Top of Exercise data

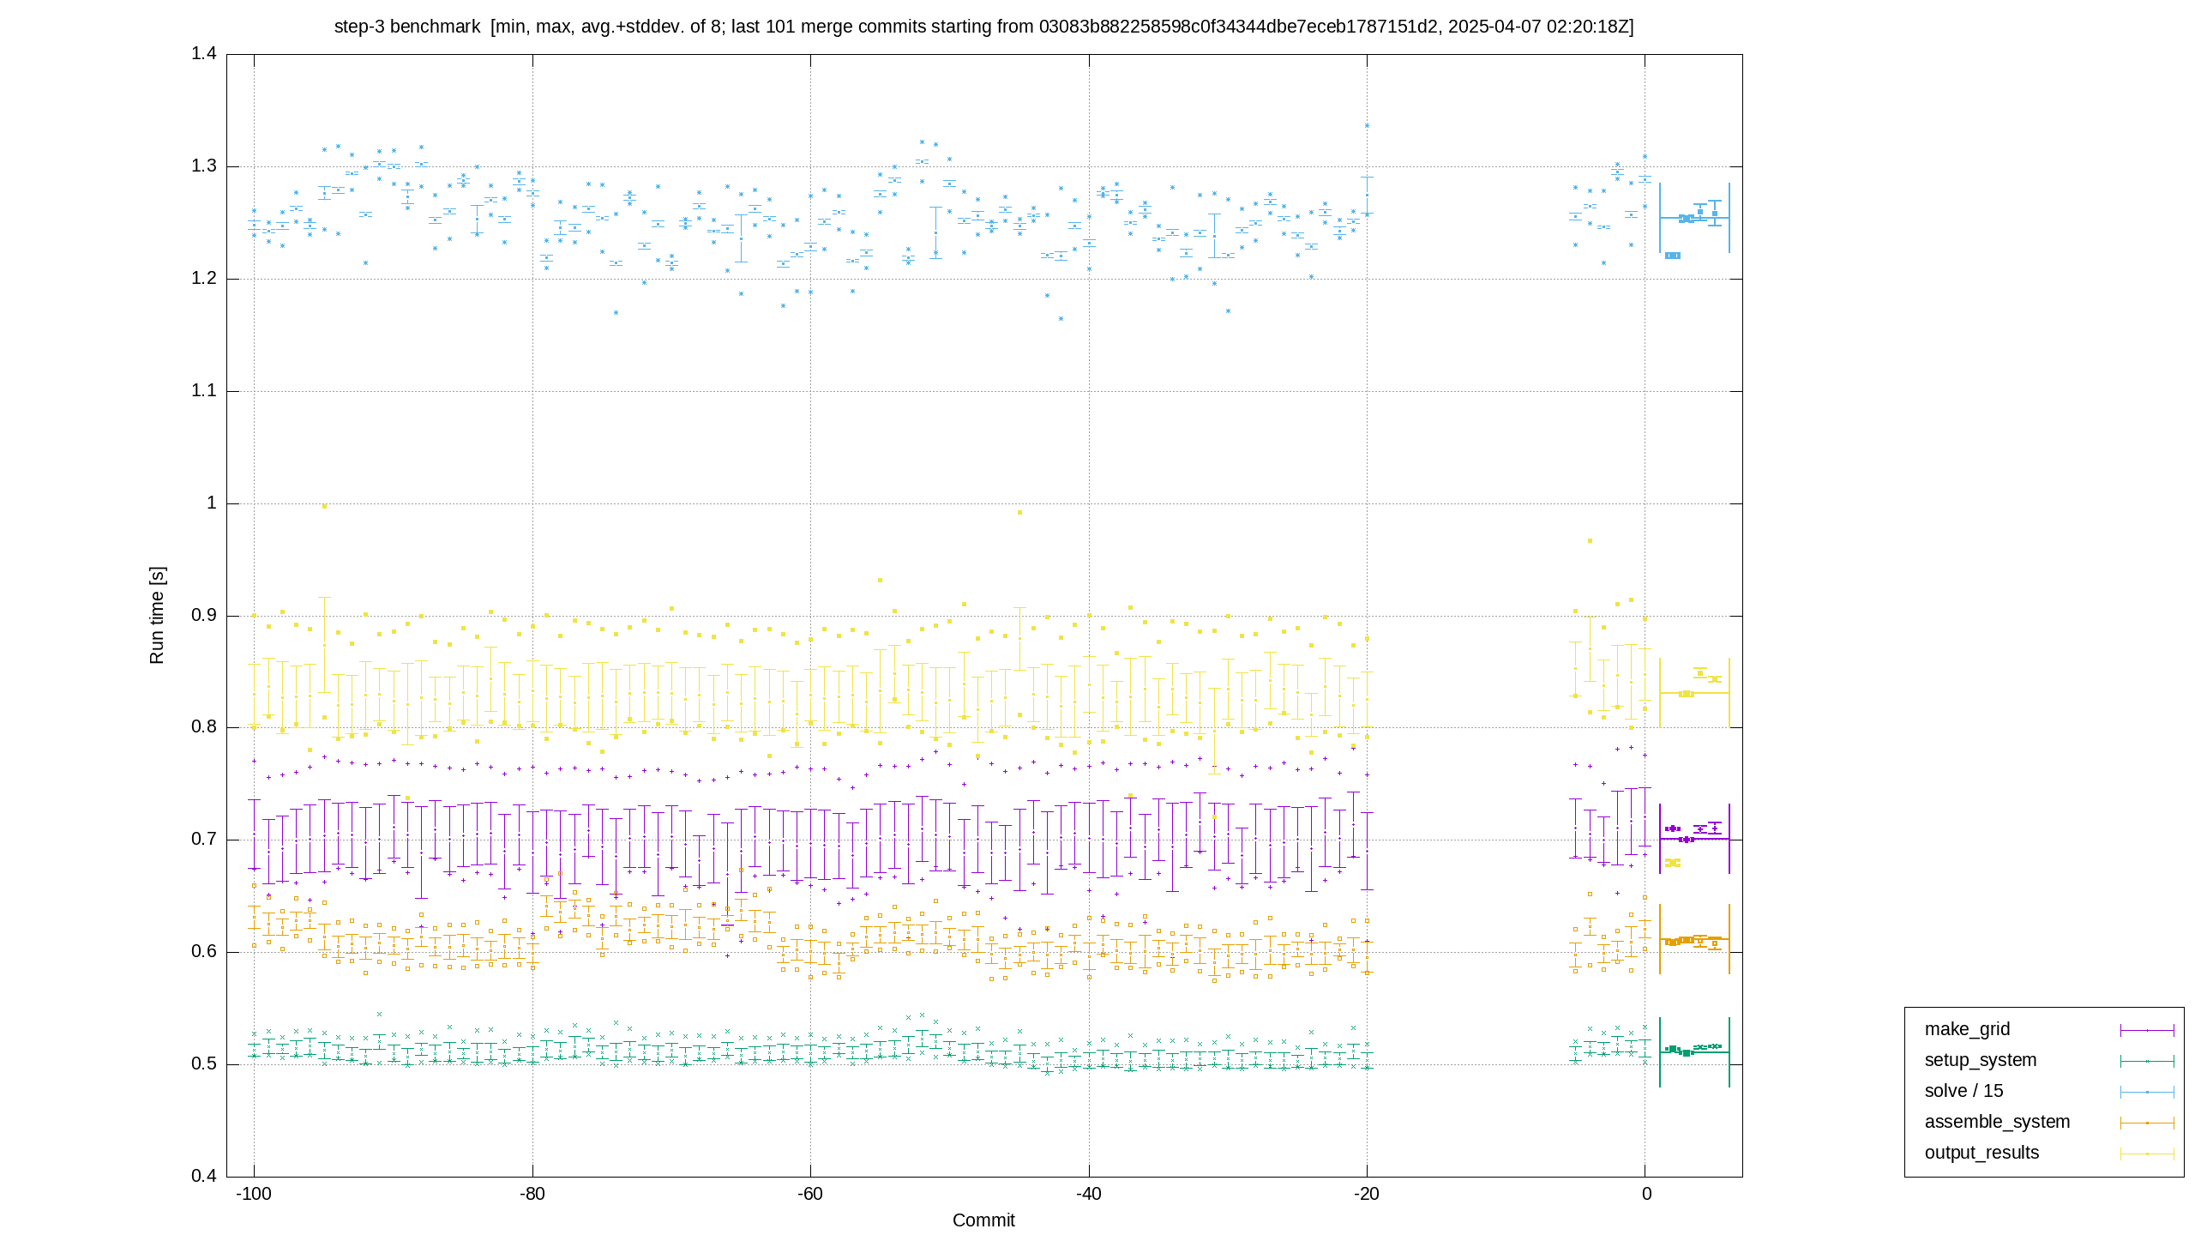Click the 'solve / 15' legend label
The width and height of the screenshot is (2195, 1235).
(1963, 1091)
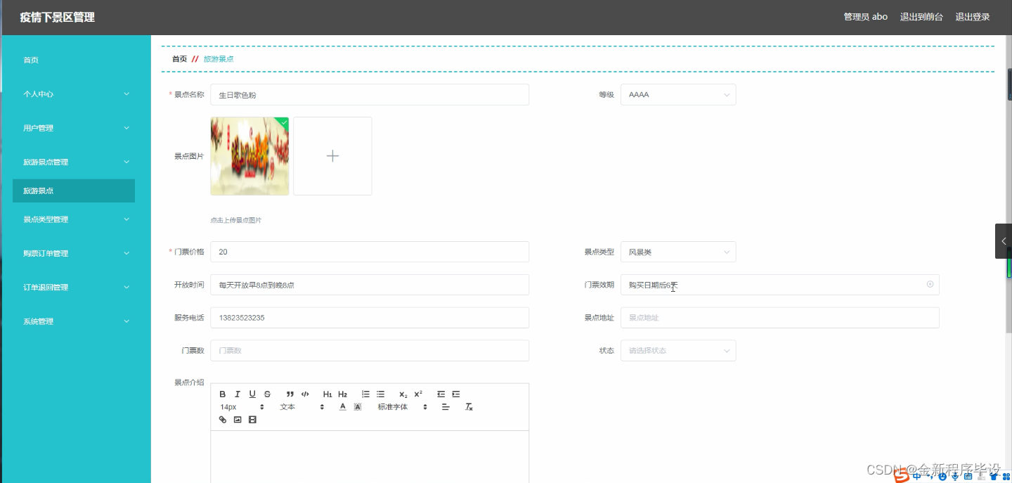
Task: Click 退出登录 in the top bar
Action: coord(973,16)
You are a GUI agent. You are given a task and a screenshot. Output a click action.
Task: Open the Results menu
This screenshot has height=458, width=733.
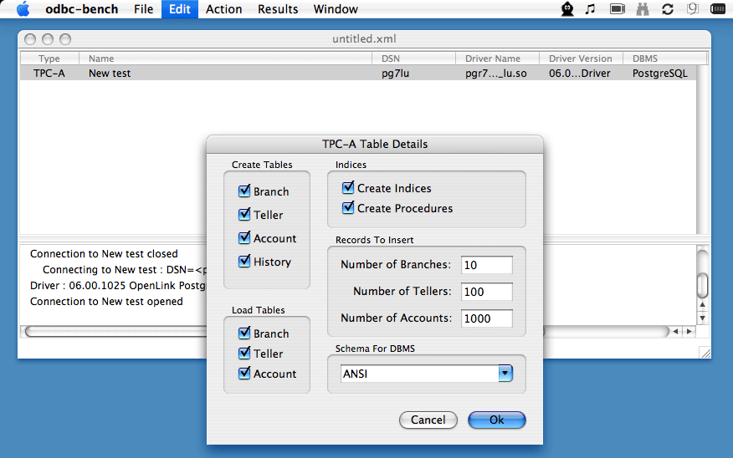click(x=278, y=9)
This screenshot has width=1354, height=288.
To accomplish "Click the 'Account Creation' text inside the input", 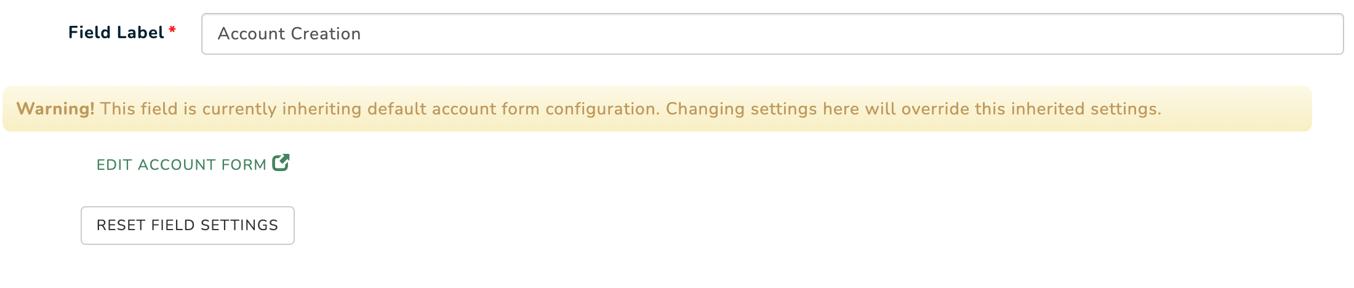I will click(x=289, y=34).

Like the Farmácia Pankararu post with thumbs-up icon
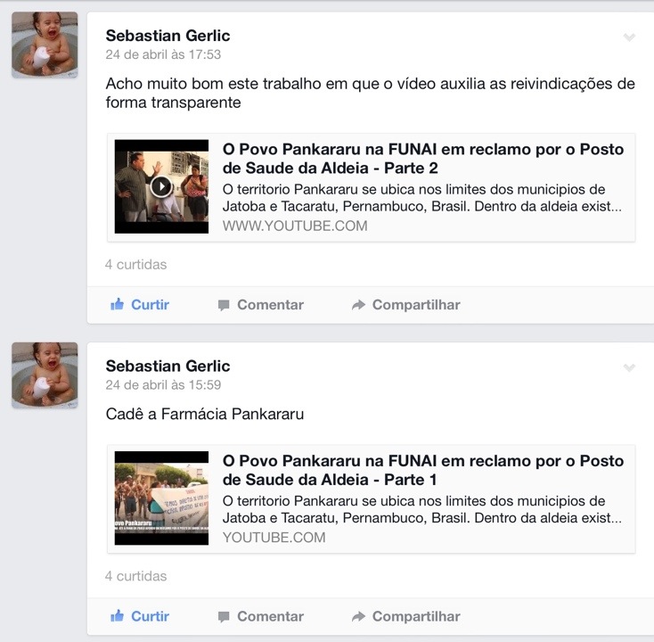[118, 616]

Bottom of Exercise data

• Task:
All lines from the one containing "Like the Farmácia" to the last line of the data above, both included, should be printed exactly, and the pictures should not appear.

• Task response:
Like the Farmácia Pankararu post with thumbs-up icon
[118, 616]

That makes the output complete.